Records to process:
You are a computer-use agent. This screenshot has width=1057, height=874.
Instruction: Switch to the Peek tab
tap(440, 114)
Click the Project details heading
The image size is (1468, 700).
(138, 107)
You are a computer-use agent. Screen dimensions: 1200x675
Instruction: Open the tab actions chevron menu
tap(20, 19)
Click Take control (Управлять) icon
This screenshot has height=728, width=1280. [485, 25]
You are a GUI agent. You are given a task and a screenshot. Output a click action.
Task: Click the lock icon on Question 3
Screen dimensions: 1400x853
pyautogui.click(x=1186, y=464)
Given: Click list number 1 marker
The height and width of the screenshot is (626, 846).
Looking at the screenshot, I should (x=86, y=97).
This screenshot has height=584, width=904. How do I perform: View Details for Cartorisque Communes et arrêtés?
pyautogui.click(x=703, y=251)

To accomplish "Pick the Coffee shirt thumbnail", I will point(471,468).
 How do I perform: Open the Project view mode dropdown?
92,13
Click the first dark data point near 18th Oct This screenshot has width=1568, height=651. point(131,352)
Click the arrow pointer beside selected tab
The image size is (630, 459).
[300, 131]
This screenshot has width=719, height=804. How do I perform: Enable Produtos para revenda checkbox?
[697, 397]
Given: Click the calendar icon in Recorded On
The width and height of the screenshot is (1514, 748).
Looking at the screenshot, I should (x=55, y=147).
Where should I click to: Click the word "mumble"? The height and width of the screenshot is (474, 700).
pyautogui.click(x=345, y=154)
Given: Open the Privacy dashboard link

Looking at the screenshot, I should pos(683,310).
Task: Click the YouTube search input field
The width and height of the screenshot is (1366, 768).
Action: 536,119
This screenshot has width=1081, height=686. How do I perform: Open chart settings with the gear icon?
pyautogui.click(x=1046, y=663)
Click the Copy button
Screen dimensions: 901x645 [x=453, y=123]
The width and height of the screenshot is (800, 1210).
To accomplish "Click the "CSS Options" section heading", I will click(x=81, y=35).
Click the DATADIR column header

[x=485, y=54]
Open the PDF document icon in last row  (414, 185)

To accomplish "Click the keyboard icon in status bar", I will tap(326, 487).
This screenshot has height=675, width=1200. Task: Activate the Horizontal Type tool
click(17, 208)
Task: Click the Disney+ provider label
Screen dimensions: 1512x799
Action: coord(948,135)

What is needed:
Everything in the data above must be reproduced exactly.

Expected answer:
You are a computer-use agent. This screenshot has width=1057, height=874.
Instruction: Switch to the Peek tab
tap(440, 114)
Click the Project details heading
The image size is (1468, 700).
(138, 107)
You are a computer-use agent. Screen dimensions: 1200x675
Instruction: Open the tab actions chevron menu
tap(20, 19)
Click Take control (Управлять) icon
This screenshot has height=728, width=1280. [485, 25]
You are a GUI agent. You are given a task and a screenshot. Output a click action.
Task: Click the lock icon on Question 3
Screen dimensions: 1400x853
pyautogui.click(x=1186, y=464)
Given: Click list number 1 marker
The height and width of the screenshot is (626, 846).
Looking at the screenshot, I should (x=86, y=97).
This screenshot has height=584, width=904. How do I perform: View Details for Cartorisque Communes et arrêtés?
pyautogui.click(x=703, y=251)

To accomplish "Pick the Coffee shirt thumbnail", I will point(471,468).
 How do I perform: Open the Project view mode dropdown?
92,13
Click the first dark data point near 18th Oct This screenshot has width=1568, height=651. point(131,352)
Click the arrow pointer beside selected tab
The image size is (630, 459).
[300, 131]
This screenshot has width=719, height=804. How do I perform: Enable Produtos para revenda checkbox?
[697, 397]
Given: Click the calendar icon in Recorded On
The width and height of the screenshot is (1514, 748).
Looking at the screenshot, I should (x=55, y=147).
Where should I click to: Click the word "mumble"? The height and width of the screenshot is (474, 700).
pyautogui.click(x=345, y=154)
Given: Open the Privacy dashboard link

Looking at the screenshot, I should pos(683,310).
Task: Click the YouTube search input field
The width and height of the screenshot is (1366, 768).
Action: 536,119
This screenshot has width=1081, height=686. How do I perform: Open chart settings with the gear icon?
pyautogui.click(x=1046, y=663)
Click the Copy button
Screen dimensions: 901x645 [x=453, y=123]
The width and height of the screenshot is (800, 1210).
To accomplish "Click the "CSS Options" section heading", I will click(x=81, y=35).
Click the DATADIR column header

[x=485, y=54]
Open the PDF document icon in last row  (414, 185)

To accomplish "Click the keyboard icon in status bar", I will tap(326, 487).
This screenshot has height=675, width=1200. Task: Activate the Horizontal Type tool
click(17, 208)
Task: Click the Disney+ provider label
Screen dimensions: 1512x799
Action: coord(948,135)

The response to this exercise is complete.